Using state machines to model the Ion Torrent sequencing process and to improve read error rates

Motivation: The importance of fast and affordable DNA sequencing methods for current day life sciences, medicine and biotechnology is hard to overstate. A major player is Ion Torrent, a pyrosequencing- like technology which produces flowgrams - sequences of incorporation values - which are converted into nucleotide sequences by a basecalling algorithm. Because of its exploitation of ubiquitous semiconductor technology and innovation in chemistry, Ion Torrent has been gaining popularity since its debut in 2011. Despite the advantages, however, Ion Torrent read accuracy remains a significant concern. Results: We present FlowgramFixer, a new algorithm for converting flowgrams into reads. Our key observation is that the incorporation signals of neighboring flows, even after normalization and phase correction, carry considerable mutual information and are important in making the correct base-call.
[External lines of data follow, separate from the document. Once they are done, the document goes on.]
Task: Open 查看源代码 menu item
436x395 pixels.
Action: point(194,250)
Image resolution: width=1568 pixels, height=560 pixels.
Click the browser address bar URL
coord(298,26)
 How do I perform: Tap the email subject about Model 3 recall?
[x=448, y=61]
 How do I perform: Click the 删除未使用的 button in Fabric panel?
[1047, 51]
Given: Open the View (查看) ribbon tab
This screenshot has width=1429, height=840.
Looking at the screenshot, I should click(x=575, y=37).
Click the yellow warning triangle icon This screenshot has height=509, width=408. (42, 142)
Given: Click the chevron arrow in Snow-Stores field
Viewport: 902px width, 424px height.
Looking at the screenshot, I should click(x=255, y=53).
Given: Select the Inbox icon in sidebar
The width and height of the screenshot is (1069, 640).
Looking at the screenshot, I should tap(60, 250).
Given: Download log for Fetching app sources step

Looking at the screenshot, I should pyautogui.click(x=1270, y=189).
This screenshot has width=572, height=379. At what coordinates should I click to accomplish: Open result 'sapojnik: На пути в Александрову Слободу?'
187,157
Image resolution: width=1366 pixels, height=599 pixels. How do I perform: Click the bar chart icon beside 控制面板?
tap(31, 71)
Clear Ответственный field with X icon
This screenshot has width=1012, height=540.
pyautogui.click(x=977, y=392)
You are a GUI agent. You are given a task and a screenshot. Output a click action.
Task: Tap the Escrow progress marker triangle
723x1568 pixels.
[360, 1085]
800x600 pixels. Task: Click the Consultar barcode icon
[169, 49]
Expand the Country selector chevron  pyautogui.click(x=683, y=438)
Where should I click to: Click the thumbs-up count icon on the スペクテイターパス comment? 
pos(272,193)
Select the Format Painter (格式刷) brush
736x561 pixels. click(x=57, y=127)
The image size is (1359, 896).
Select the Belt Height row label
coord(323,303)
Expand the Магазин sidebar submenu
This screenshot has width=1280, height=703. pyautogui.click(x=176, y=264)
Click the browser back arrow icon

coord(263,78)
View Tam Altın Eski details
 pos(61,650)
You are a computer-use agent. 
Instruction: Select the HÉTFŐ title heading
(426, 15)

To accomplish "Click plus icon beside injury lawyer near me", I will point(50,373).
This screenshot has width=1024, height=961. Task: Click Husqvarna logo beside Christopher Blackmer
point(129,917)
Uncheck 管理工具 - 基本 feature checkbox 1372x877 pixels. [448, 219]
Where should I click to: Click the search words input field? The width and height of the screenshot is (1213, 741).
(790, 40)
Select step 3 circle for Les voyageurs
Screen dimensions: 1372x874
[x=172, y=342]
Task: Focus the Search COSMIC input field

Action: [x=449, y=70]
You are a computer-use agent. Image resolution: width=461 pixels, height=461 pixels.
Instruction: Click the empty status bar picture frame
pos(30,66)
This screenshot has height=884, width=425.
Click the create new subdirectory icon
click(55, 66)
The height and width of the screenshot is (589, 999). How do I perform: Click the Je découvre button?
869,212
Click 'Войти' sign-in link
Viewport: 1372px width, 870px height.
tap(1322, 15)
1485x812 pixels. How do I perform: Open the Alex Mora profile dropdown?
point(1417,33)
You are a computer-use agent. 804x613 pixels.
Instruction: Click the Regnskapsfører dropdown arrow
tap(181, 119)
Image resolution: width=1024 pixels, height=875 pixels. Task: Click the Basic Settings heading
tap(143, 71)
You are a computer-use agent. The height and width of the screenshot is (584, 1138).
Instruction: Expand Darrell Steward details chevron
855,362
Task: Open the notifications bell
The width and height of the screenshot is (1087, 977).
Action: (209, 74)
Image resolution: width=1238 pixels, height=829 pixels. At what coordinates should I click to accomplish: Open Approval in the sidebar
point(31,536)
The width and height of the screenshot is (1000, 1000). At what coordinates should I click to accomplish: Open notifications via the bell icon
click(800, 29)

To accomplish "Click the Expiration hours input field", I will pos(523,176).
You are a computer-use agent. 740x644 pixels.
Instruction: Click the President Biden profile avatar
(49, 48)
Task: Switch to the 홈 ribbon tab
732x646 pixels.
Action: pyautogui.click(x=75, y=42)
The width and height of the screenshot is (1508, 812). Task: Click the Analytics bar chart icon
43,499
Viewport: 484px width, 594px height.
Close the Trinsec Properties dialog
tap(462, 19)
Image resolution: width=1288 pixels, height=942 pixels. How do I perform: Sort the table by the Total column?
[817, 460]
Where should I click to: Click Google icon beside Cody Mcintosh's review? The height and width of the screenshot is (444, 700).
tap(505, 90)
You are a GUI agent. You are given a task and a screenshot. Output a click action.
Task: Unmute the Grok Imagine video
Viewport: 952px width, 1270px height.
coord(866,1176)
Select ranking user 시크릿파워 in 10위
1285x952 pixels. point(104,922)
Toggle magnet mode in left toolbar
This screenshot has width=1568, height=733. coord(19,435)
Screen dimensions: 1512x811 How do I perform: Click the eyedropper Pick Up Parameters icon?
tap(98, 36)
We therefore propose that base-calling of flowgrams should be done on a read-wide level, rather than one flow at a time. We show that this can be done in linear-time by combining a state machine with a Viterbi algorithm to find the nucleotide sequence that maximizes the likelihood of the observed flowgram. FlowgramFixer is applicable to any flowgram-based sequencing platform. We demonstrate FlowgramFixer's superior performance on Ion Torrent Escherichia coli data, with a 4.8% improvement in the number of high-quality mapped reads and a 7.1% improvement in the number of uniquely mappable reads.